# [Article]
================
Building a Secret Scanning Arsenal: Inside GitHub’s Custom Pattern Library
Hook
GitHub’s default secret scanner detects over 200 token types, yet the average enterprise leaks credentials it doesn’t even know to look for—internal API keys, vendor-specific tokens, and proprietary authentication schemes that fall through the cracks.
Context
Secret scanning has evolved from a nice-to-have to a critical security control. After high-profile breaches traced back to hardcoded AWS keys and leaked database credentials in public repositories, platforms like GitHub built automated detection into their core offering. GitHub’s native secret scanning covers major providers—AWS, Azure, Stripe, SendGrid—but every organization has unique secrets: internal API keys with custom formats, legacy system credentials, third-party services outside the mainstream radar.
This gap birthed the advanced-security/secret-scanning-custom-patterns repository. Maintained by GitHub’s security team, it’s a battle-tested collection of regex patterns that extend GitHub Advanced Security beyond its defaults. Rather than starting from scratch when you need to detect DataDog API keys embedded in configuration files or IBAN numbers accidentally committed to finance automation scripts, this repository provides production-ready patterns with validation tests and false positive mitigation baked in. It represents years of collective experience detecting secrets at scale, packaged as reusable YAML configurations.
Technical Insight
The repository’s architecture centers on YAML pattern definitions that GitHub Advanced Security ingests directly. Each pattern file combines multiple elements: the detection regex itself, test cases for validation, and metadata controlling behavior like entropy checking and hyphen handling. Here’s a simplified example of how a custom pattern for JWT tokens is structured:
patterns:
- name: JWT Token
type: jwt_token
regex:
version: 0.1
pattern: |
(?:^|[\s'"`])(
eyJ[A-Za-z0-9_-]{10,}\.eyJ[A-Za-z0-9_-]{10,}\.[A-Za-z0-9_-]{10,}
)(?:$|[\s'"`])
================
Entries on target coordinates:
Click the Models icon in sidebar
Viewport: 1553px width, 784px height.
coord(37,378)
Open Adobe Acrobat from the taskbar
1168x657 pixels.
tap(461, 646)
================
Pick up the article on GitHub's custom secret scanning patterns right after its last line, carrying on with the JWT pattern example.

# [In response]
start: |
eyJ
end: |
[A-Za-z0-9_-]{10,}
additional_match:
- "\\."
test:
data: |
token = "eyJhbGciOiJIUzI1NiIsInR5cCI6IkpXVCJ9.eyJzdWIiOiIxMjM0NTY3ODkwIiwibmFtZSI6IkpvaG4gRG9lIiwiaWF0IjoxNTE2MjM5MDIyfQ.SflKxwRJSMeKKF2QT4fwpMeJf36POk6yJV_adQssw5c"
start_offset: 9
end_offset: 188
This structure demonstrates several architectural decisions that make these patterns production-ready. First, the regex uses anchoring with boundary conditions—(?:^|[\s'"])—to avoid matching JWT-like strings inside longer base64 sequences. Second, the startandend` markers help GitHub’s scanner quickly identify candidate regions before applying the full regex, a performance optimization crucial when scanning repositories with millions of lines. Third, the embedded test case ensures the pattern works before deployment; GitHub validates these during pattern upload.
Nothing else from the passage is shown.